| TASK INSTRUCTIONS |
Copy out all of these records, switching every "checkbox" to "check box" and leaving everything else the same.

>> BEGIN

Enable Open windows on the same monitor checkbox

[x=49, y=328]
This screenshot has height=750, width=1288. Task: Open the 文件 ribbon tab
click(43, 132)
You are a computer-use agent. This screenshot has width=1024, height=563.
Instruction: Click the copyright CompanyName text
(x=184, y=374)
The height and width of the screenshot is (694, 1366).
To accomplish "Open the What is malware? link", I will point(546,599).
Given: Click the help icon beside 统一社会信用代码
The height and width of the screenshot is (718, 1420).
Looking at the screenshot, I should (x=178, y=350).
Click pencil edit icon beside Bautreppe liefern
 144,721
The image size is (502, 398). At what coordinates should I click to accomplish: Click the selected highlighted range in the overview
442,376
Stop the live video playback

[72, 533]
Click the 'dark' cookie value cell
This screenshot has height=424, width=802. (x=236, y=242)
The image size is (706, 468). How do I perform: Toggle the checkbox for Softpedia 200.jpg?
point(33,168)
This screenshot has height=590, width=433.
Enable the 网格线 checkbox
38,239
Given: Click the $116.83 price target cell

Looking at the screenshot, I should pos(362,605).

>> END

| RESULT |
Enable Open windows on the same monitor check box

[x=49, y=328]
This screenshot has height=750, width=1288. Task: Open the 文件 ribbon tab
click(43, 132)
You are a computer-use agent. This screenshot has width=1024, height=563.
Instruction: Click the copyright CompanyName text
(x=184, y=374)
The height and width of the screenshot is (694, 1366).
To accomplish "Open the What is malware? link", I will point(546,599).
Given: Click the help icon beside 统一社会信用代码
The height and width of the screenshot is (718, 1420).
Looking at the screenshot, I should (x=178, y=350).
Click pencil edit icon beside Bautreppe liefern
 144,721
The image size is (502, 398). At what coordinates should I click to accomplish: Click the selected highlighted range in the overview
442,376
Stop the live video playback

[72, 533]
Click the 'dark' cookie value cell
This screenshot has height=424, width=802. (x=236, y=242)
The image size is (706, 468). How do I perform: Toggle the check box for Softpedia 200.jpg?
point(33,168)
This screenshot has height=590, width=433.
Enable the 网格线 check box
38,239
Given: Click the $116.83 price target cell

Looking at the screenshot, I should pos(362,605).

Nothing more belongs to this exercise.